Passage provided
--*--
The defendant is a mining
contractor with a number of operations on
the Mpumalanga Highveld.
[3]
The parties concluded an oral agreement during May 2010 in terms of
which the plaintiff would supply a water truck to the defendant
for
use at the defendant’s mining operations at the Kangra Mine
near Piet Retief, against payment of R270 per hour.
[4]
The sole member of the plaintiff is Mrs Shannon Kleynhans. In
concluding the agreement, the plaintiff was represented by Mr
Len
Kleynhans, the husband of Mrs Shannon Kleynhans. The defendant was
represented by Mr Fan- ie van Dyk, the area manager of the
defendant.
He was responsible for the mining operations at Kangra Mine and other
mines to which the defendant had been contracted.
The contract was
concluded telephonically.
--*--
Exercise instructions
**1)** In the passage about the water truck agreement, what hourly rate was the defendant to pay for the truck?
**2)** Please continue the passage about the water truck agreement, picking up right after its final sentence.
--*--
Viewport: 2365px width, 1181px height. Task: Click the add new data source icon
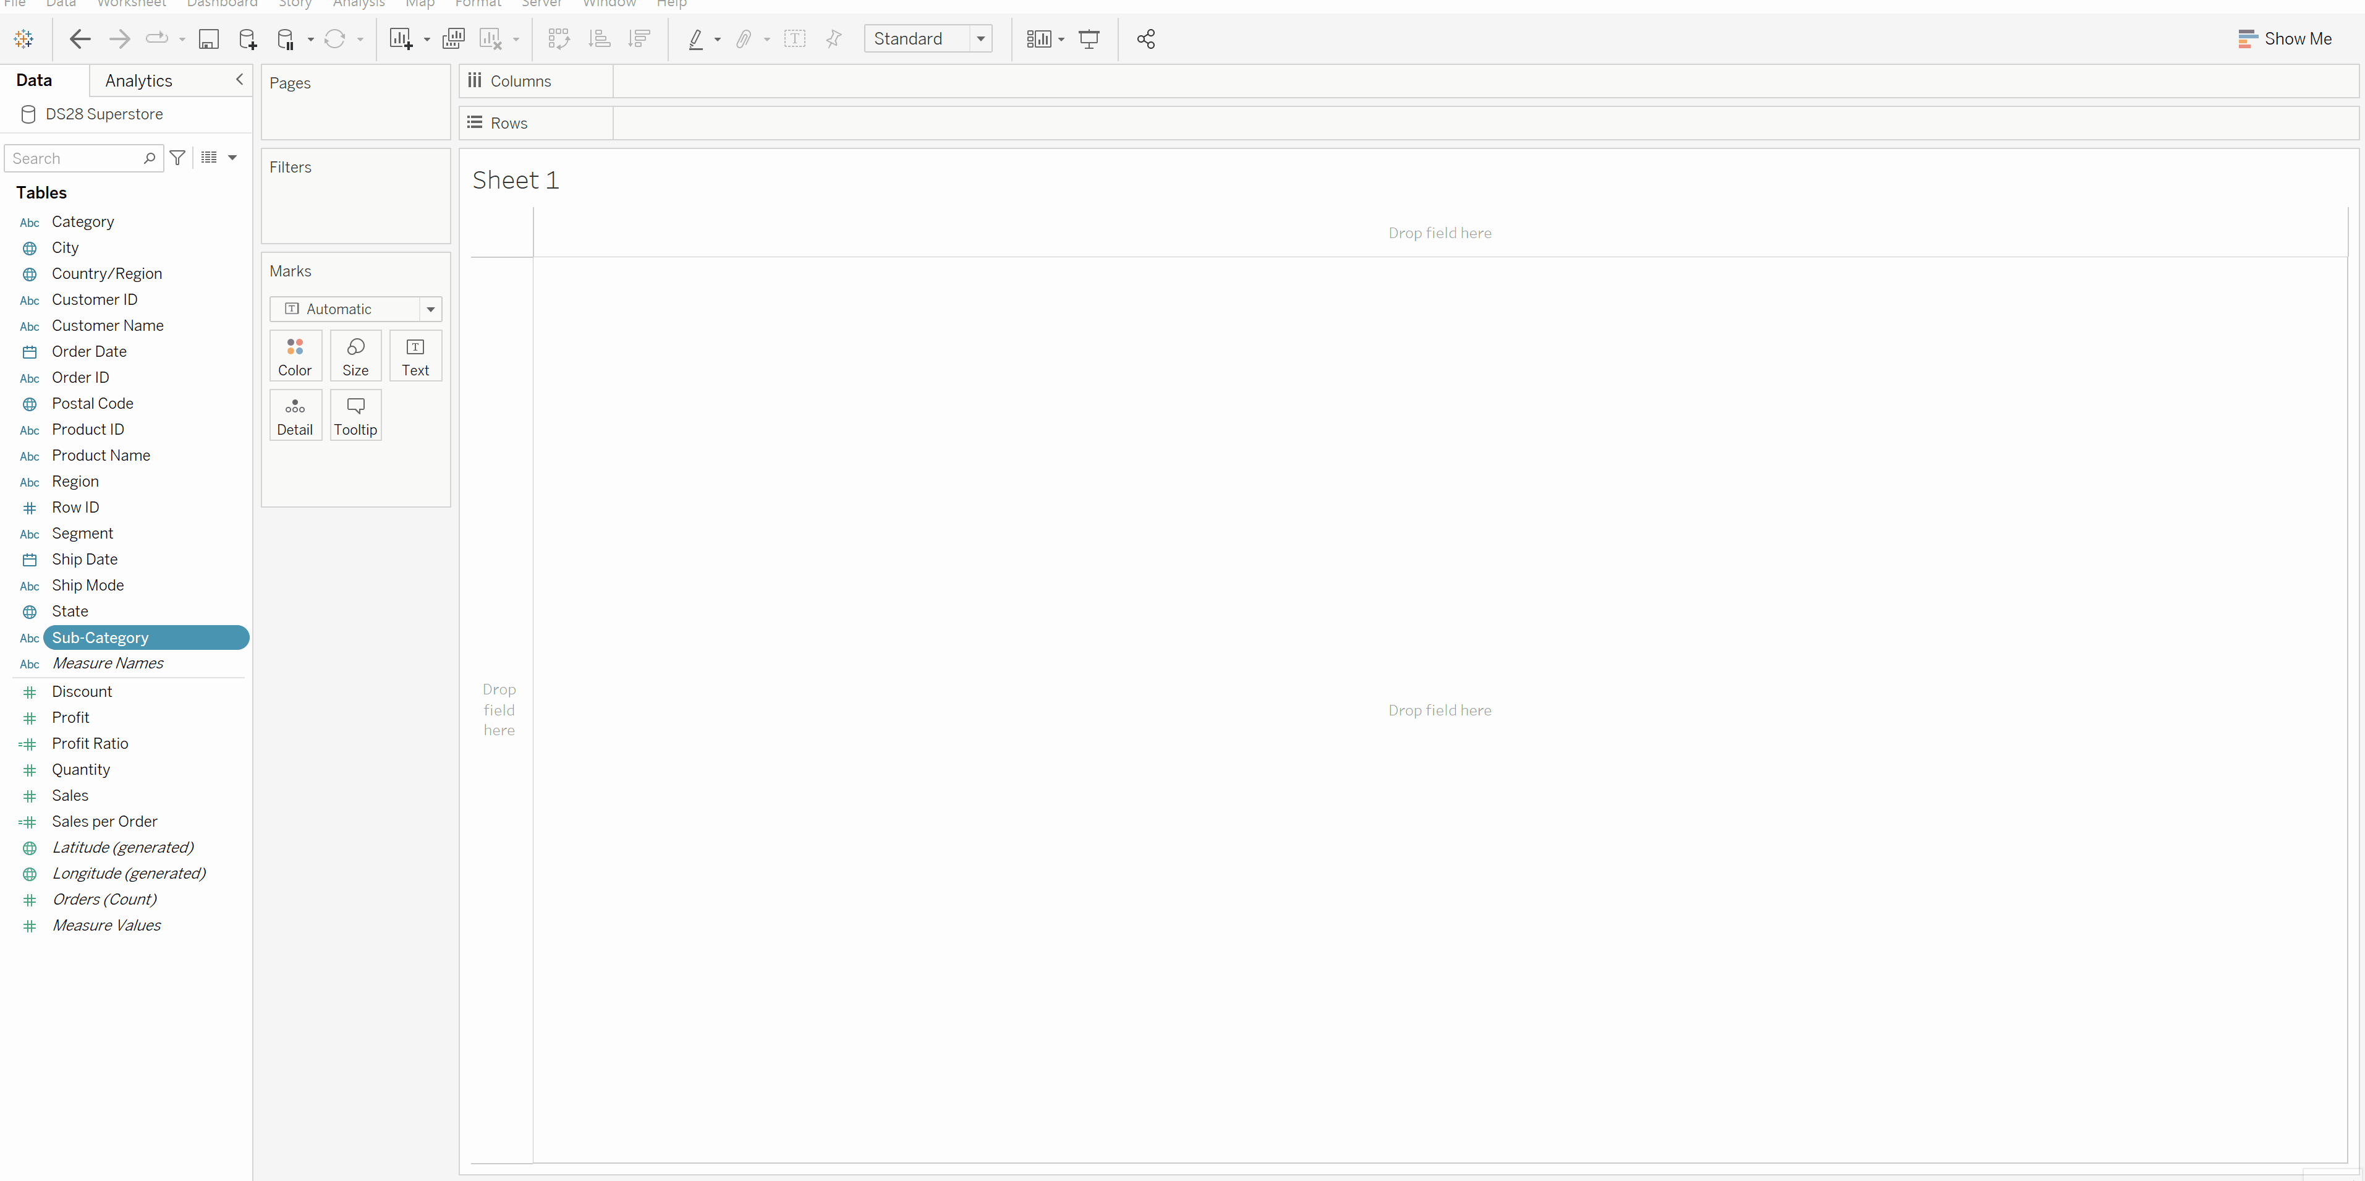tap(247, 39)
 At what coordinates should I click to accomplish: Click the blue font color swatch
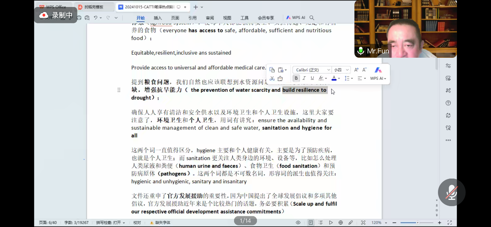tap(334, 78)
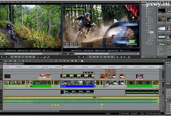Click Play in the recorder monitor controls
The height and width of the screenshot is (116, 171).
[x=101, y=57]
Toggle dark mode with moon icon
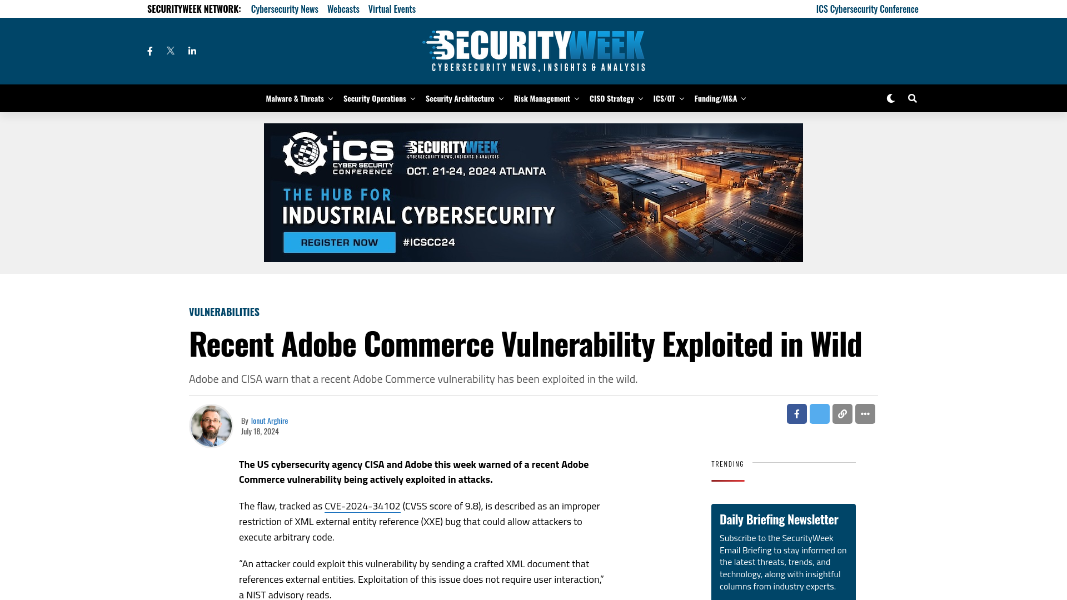 pyautogui.click(x=890, y=97)
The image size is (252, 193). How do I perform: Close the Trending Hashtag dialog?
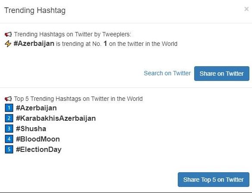pyautogui.click(x=246, y=9)
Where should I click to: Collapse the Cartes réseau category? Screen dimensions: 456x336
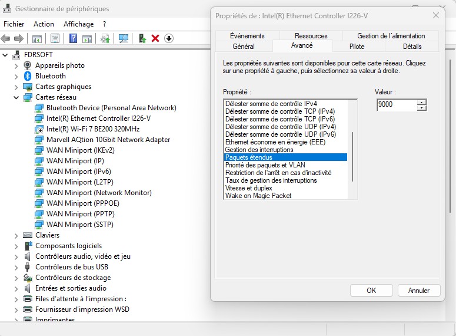[16, 97]
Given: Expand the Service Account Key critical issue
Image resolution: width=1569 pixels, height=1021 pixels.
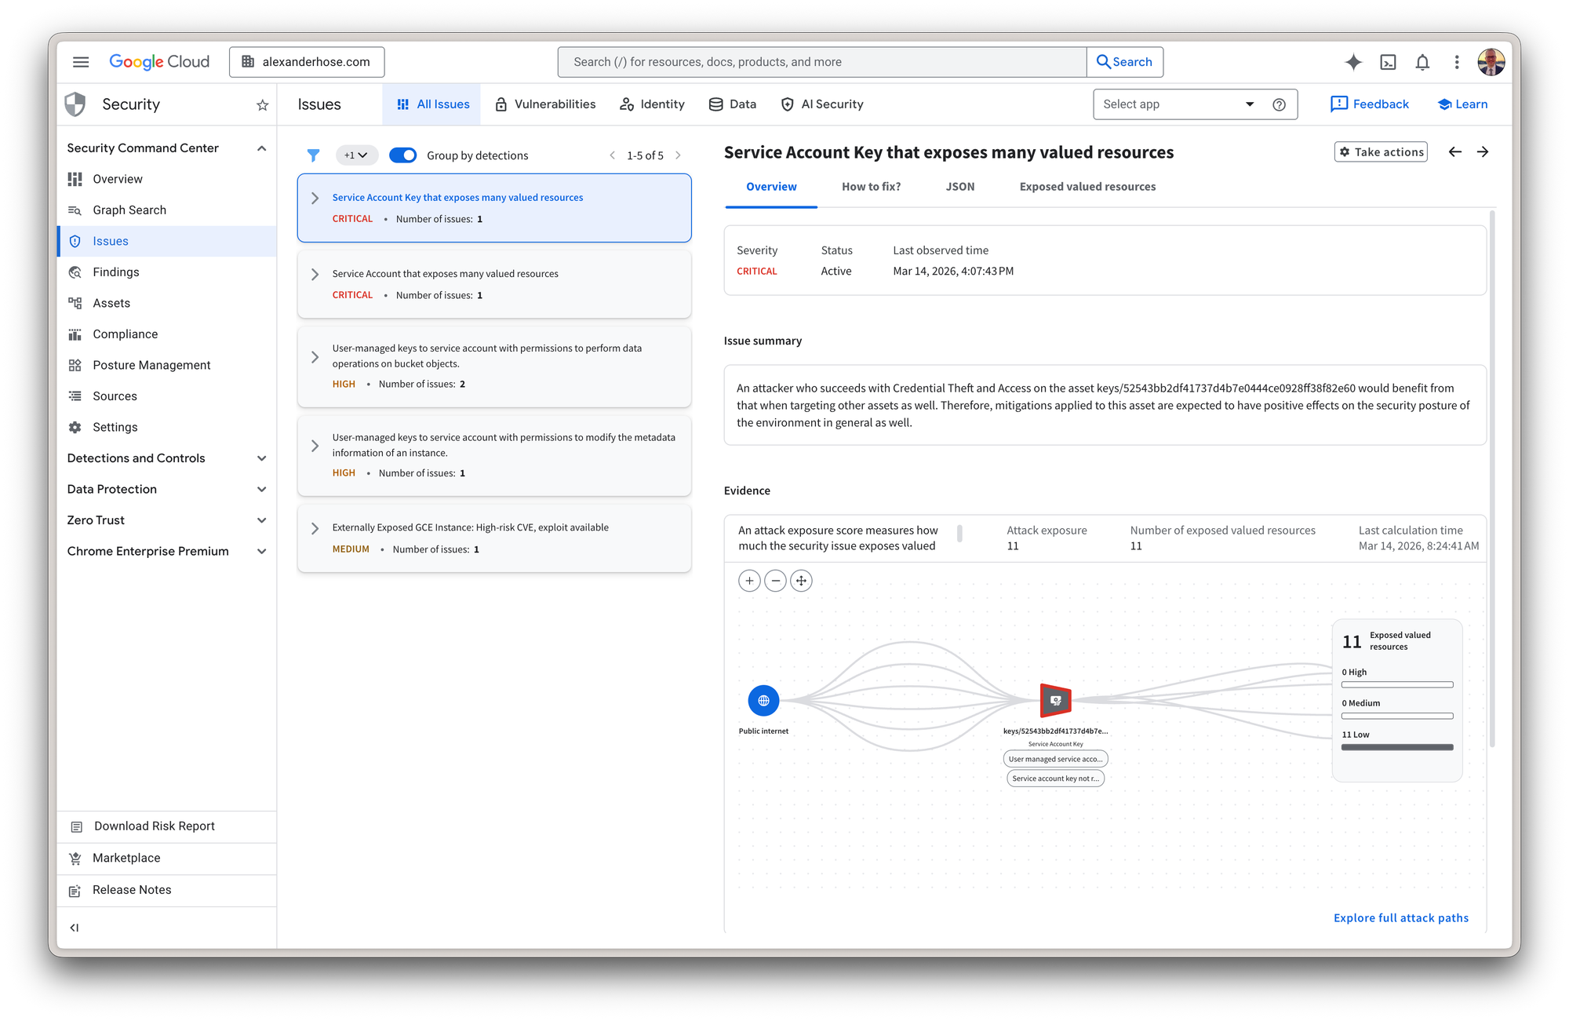Looking at the screenshot, I should pos(315,197).
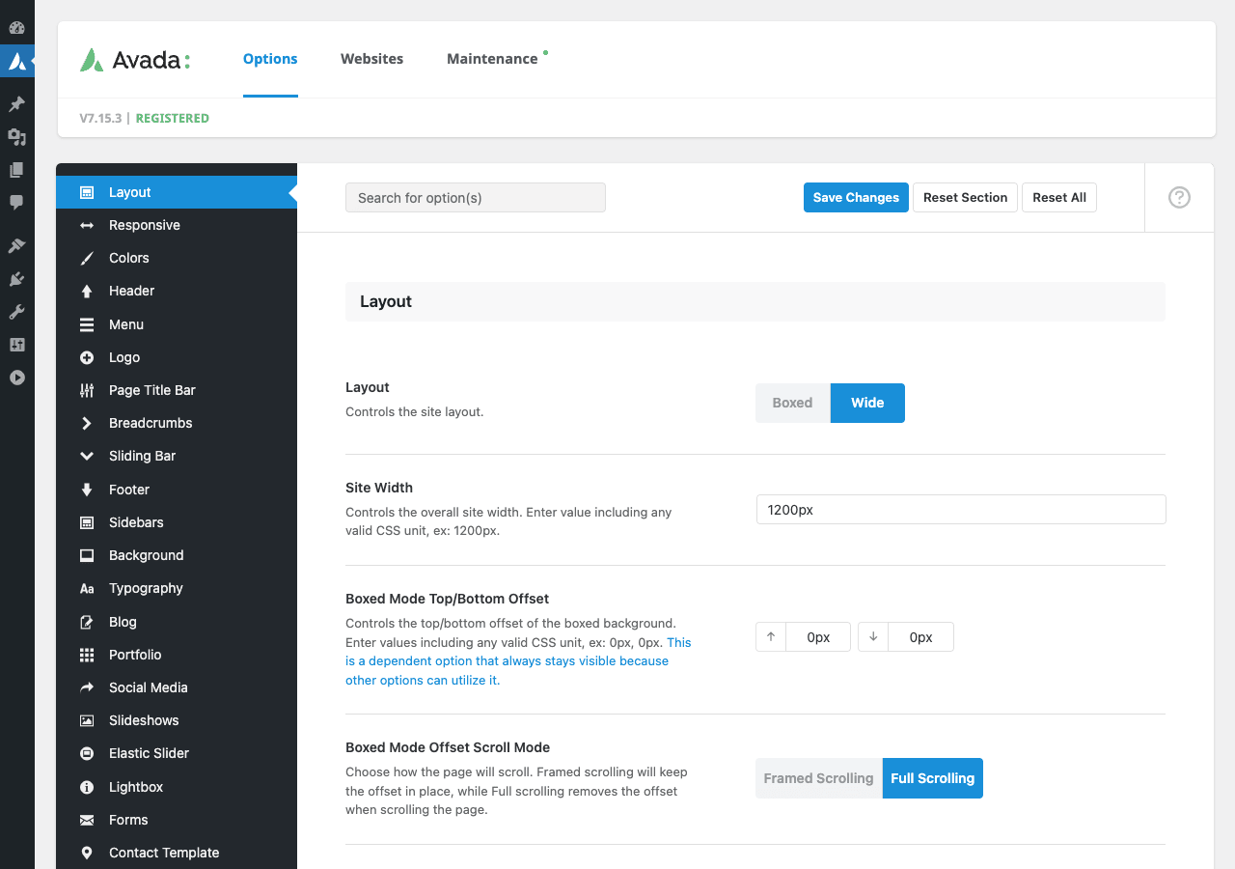The height and width of the screenshot is (869, 1235).
Task: Click the Avada icon in WordPress sidebar
Action: [x=17, y=61]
--*--
Responses in order
**1)** R270 per hour.

**2)**
[5]
At the commencement of the trial, the parties agreed that the issues
of quantum of damages and liability should be separated.
I
accordingly made such an order. The trial therefore concerned
liability only.
[6]
In issue in this matter is the duration of the agreement, the
plaintiff contending that it was for five years and the defendant
contending that it was a month-to-month contract, terminable on
reasonable notice.
[7]
Ten months into the agreement, during March 2011, Mr van Dyk, on
behalf of the defendant, gave notice of the termination of
the
contract to Mr Kleynhans by the end of May 2011. The reasonableness
of the notice period is not in issue. Accordingly it is
only the
duration of the contract that it in dispute. The plaintiff’s
claim is for damages equal to the loss of income for
the remainder of
the five years, or until he found an alternative lessee.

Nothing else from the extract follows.